Records ▸
_ _ _ _

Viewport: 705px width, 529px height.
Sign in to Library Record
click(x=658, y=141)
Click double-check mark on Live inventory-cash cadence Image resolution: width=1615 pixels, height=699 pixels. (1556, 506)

_ _ _ _

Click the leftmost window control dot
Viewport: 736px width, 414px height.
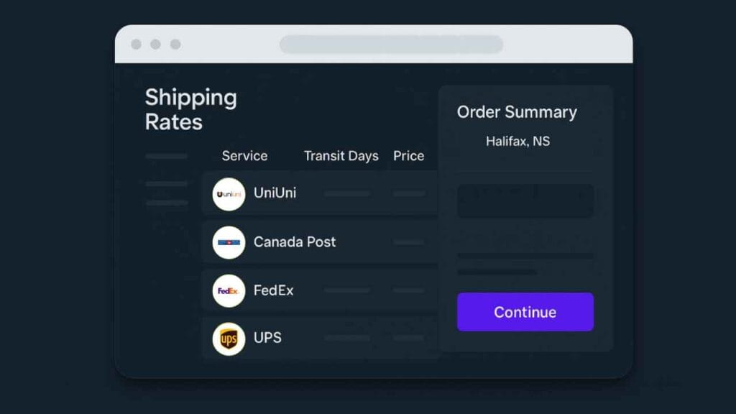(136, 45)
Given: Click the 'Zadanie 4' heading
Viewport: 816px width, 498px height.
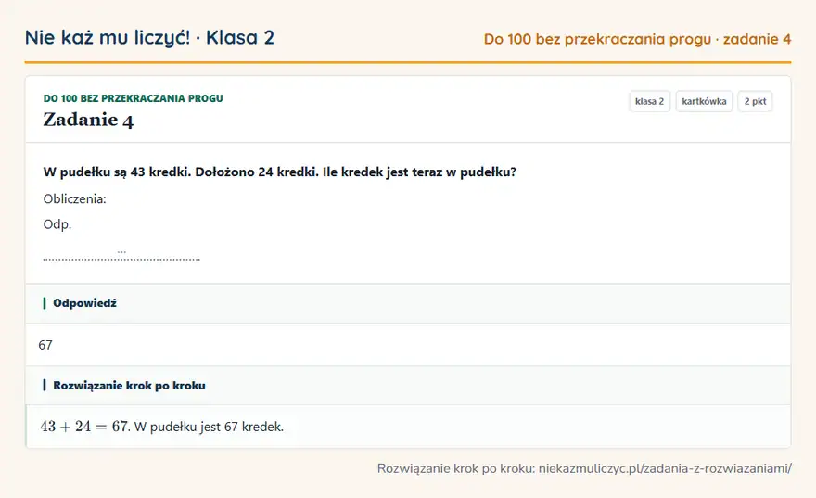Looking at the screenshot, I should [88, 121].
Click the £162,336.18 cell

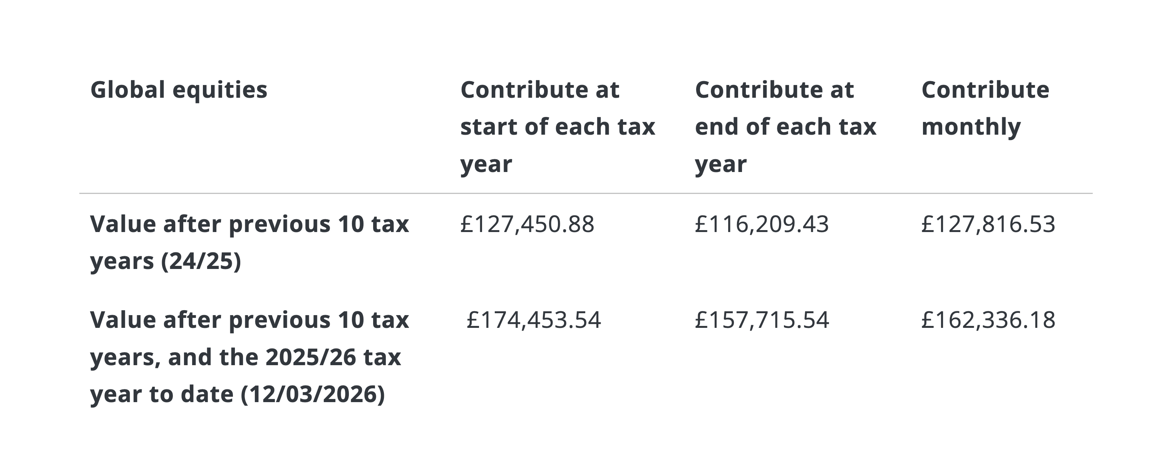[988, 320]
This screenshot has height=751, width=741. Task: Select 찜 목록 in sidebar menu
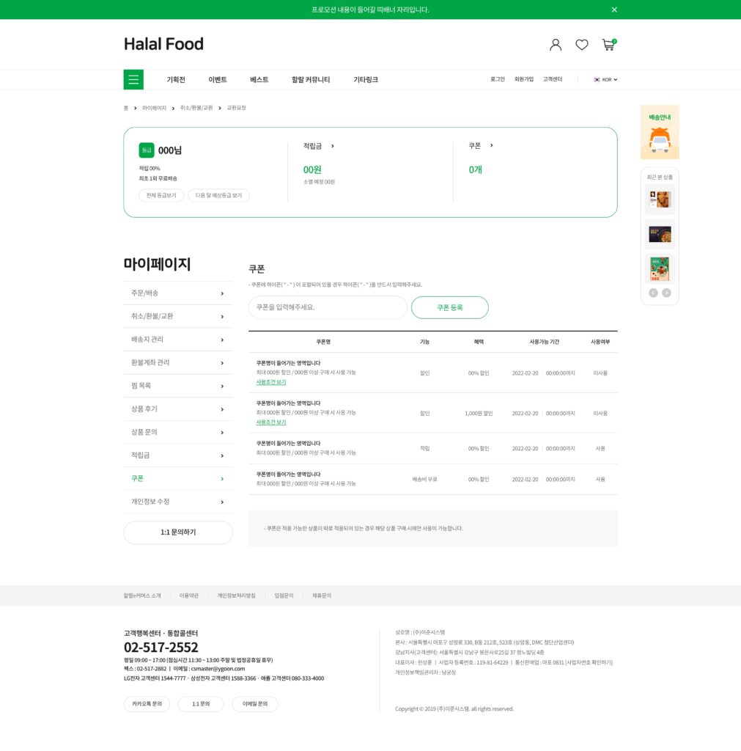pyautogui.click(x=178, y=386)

_ _ _ _

Pick out and copy every line in the items above that contains the string "Viewport". Case counts.

Full output ▸
Viewport: 705px width, 529px height.
Viewport: 736px width, 414px height.
Viewport: 816px width, 498px height.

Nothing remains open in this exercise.